▶ _Verilen metin_
★ ★ ★ ★ ★ ★ ★
Yenigün Gazetesi

“Gülce” Makale Yazısı

24 Aralık 2014

Vali ve Belediye Başkanı General Sedat Kirtetepe

Sakarya’nın 4. Valisi Kur. Alb. Rütbesi ile geldi. 43 gün sonra general oldu.

19.08.1980 ile 16.10.1962 tarihleri arasında 2 yıl bir ay 27 gün Sakarya Vali ve Adapazarı Belediye Başkanlığı yaptı.

Adapazarı’na ilk 6 şehir otobüsü aldı. Hizmete soktu.

Atatürk Bulvarı adını verdi. Tamamladı. Çalışkandı. Dürüsttü. Bilecik Valiliği’ne atandı.

8 araba ile gittik. Makama oturduk.

Emniyet genel müdürü oldu, Aydın Valisi iken rahmetli oldu. Eşleri de tarih öğretmeniydi. İlginç bir anı.

Eşinin Ankara’da bir okula atanmasını ister. O okulda boş yok denir. Yapmazlar.

Bir sabah göreve giderken eşine

‘Vermezlerse istifa ederim’ der.

Bunu duyan hizmet eri asker;

‘Abla ne tayini. Söyleyin bana. Yaptırırım. Milli Eğitim’de odacı hemşerilerim var’

Hoca hanım akşam eve gelen Yzb. eşine anlatır. Gülerler.

Sabahleyin komutan göreve giderken eşine hizmet erini sorar.

‘Hanımıma tayinini yaptıracam demişsin. Ablana notu bıraktım’ der gider.

Asker hizmet eri gider. İhtiyaç yok o okulda denen okula Yzb. eşin yapamadığı tayini yaptırır. Ve bana

‘İşte Milli Eğitim’in hali’ demişlerdi.

***

Kirtetepe öğretmenlerle. Sağında ben. Sağ başta Sabihahanım Okul Müdürü ve Adapazarı İlçe Milli Eğitim Müdürü Murtaza Erdoğan…

Cumhurbaşkanına altın öğütler

-Unutma bütün demokrasilerde, ikinci tura kalan cumhurbaşkanları en az yüzde 50 oyla seçilir.

-Böbürlenme aldığın yüzde 50 küsur oya bakıp kendini Allah’ın yeryüzündeki gölgesi sanma.

-Bil ki kullanacağın yetkilerin ne olduğu Anayasa’da yazılı.

-Zorlama ülkede muhalefet yok, sesini çıkarabilen yok diye yetki sınırlarını zorlama.

-Kibirli olma kibir, bütün inançlarda en büyük günahlardan biridir.

“Bu dağları ben yarattım”, “İstediğimi keserim, istediğimi biçerim” havasına girme.

-Sarkozy’e bak Fransa Cumhurbaşkanı Sarkozy’in durumuna bak.
★ ★ ★ ★ ★ ★ ★
▶ _Sağlanan veriler_
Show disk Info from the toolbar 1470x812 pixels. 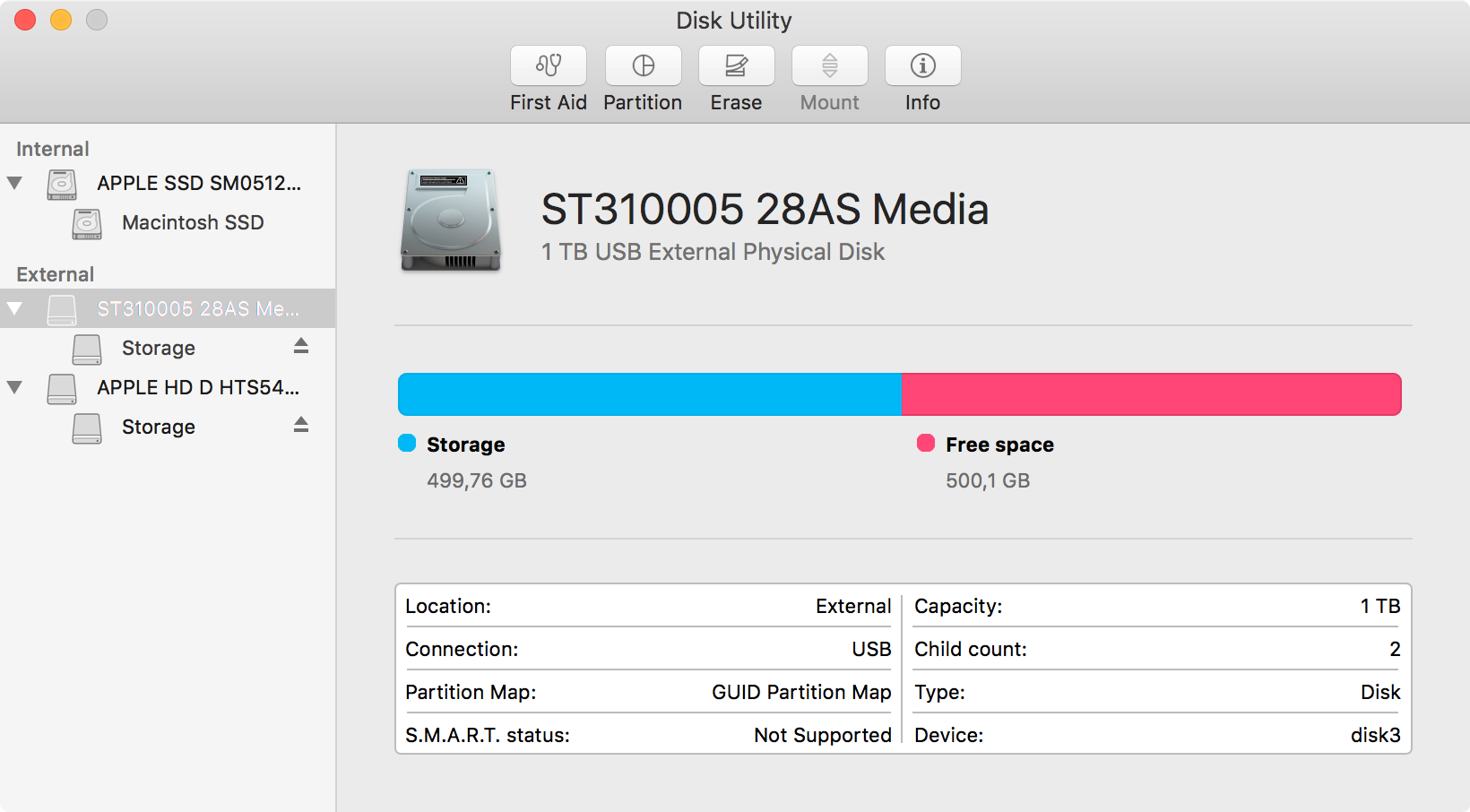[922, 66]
★ ★ ★ ★ ★ ★ ★
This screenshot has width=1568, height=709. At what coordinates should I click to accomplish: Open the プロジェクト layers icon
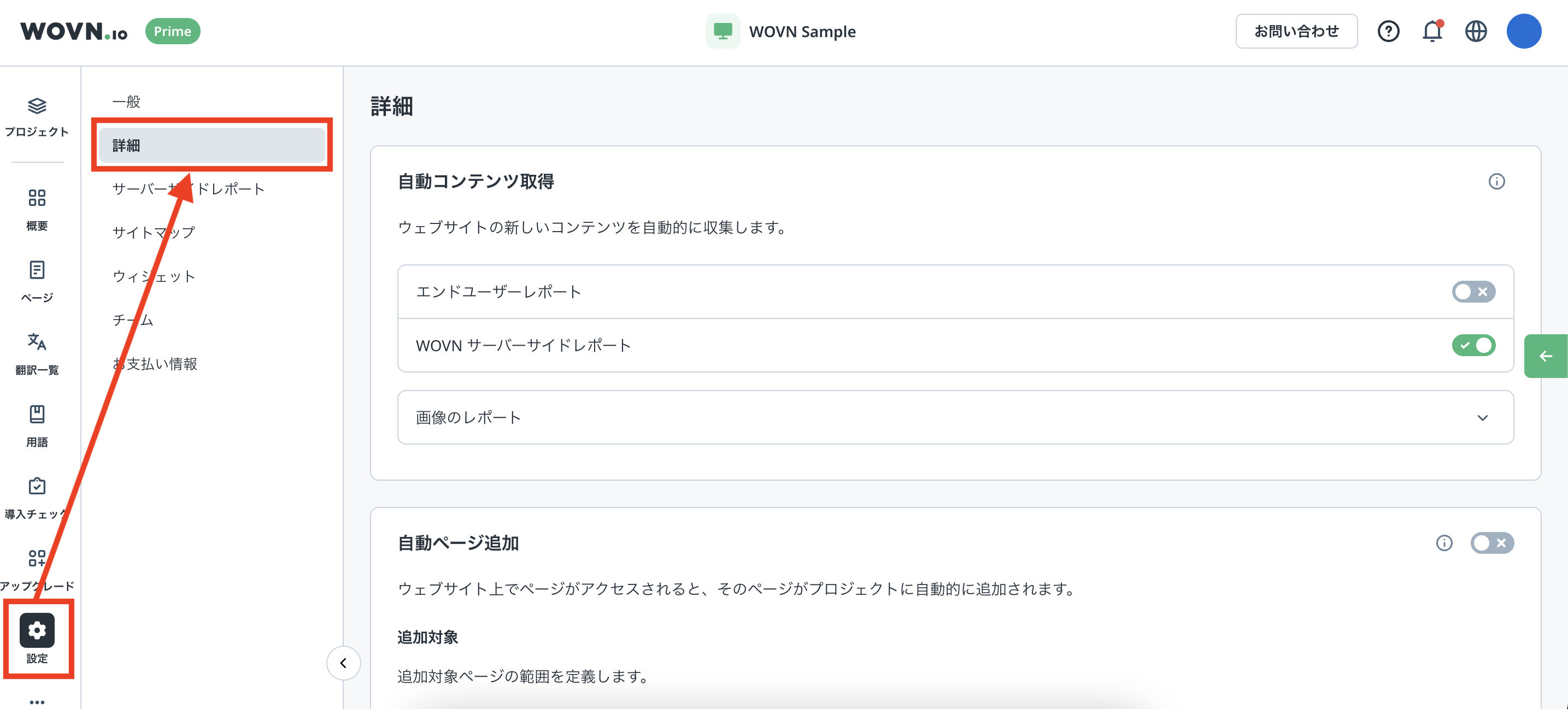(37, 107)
★ ★ ★ ★ ★ ★ ★
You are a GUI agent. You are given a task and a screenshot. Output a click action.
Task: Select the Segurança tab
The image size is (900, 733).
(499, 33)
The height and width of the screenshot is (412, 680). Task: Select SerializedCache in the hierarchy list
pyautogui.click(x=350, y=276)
★ ★ ★ ★ ★ ★ ★
▶ _Görevler_
1 - Gazete yazısındaki "Cumhurbaşkanına altın öğütler" bölümünde tireyle başlayan her maddenin ilk kelimesini, metindeki sırasıyla yazın.
2 - Gazete yazısını son cümlesinden sonra sürdürün.

▶ _Beklenen çıktılar_
1 - Unutma, Böbürlenme, Bil, Zorlama, Kibirli, Sarkozy'e

2 -
Kendinin fani, koltukların geçici, yetkilerin sınırlı olduğunu aklından çıkarma…

Kanunsuz işin bir gün mutlaka hesabının verileceğini ise hiç unutma.

****

5 Ağustos 2011 tarihinde yayınlanan ‘Türk subayı ve eri darbe sever değil’ başlıklı yazımı sizlere tekrar sunuyorum.

Türk subayı ve eri darbe sever değil

Dilerim Allah’tan daha çok yaşama olanağı tanısın bana. Kendimi bildim bileli ve özellikle yazar ve eğimci olduktan sonra çok ilginç olaylarla karşılaştım. Türk er ve subayını Türk toplumunu, insanları daha yakından, daha iyi tanıma olanaklarına sahip oldum. Anılarımda olanları bilseniz…

Kesinlikle yargım Türk ordusunun rütbesine olursa olsun rütbesizleri de dahil darbe sever değil. Durup ‘ dururken, zevk için darbe yapmazlar. Bu bir gerçek.

Darbe siyasilerin tutum ve davranışları ile korkusuz yaşama olanağının ortadan kalkmasıdır.

27 Mayıs 1960 Askeri Harekatı’nı yaşadık. 27 Mayıs 1960 sabahı insanlarımız düğün, bayram havası ile karşıladılar rütbeli- rütbesiz ordu mensuplarını.

Bir gün, üç gün, beş gün hatta bir yılı aşkın süre sokaklarda yürüyemiyorduk. Geceleri sokağa çıkamaz haldeydik. Yaşları benim gibi 80’lerde olanlar bunu çok iyi bilirler.

Evet 27 Mayıs Askeri Harekatı, vatandaşların Türk er ve subayına;

“Ne duruyorsunuz? Kan gövdeyi götürüyor” deniyor. Öğretmen ve öğrenciler sokağa çıkamaz haldeydiler. Okul müdürü ve günlük bir gazetenin yetkili yardımcısı ve başyazar idim. Çok ilginç olaylarla karşılaştık.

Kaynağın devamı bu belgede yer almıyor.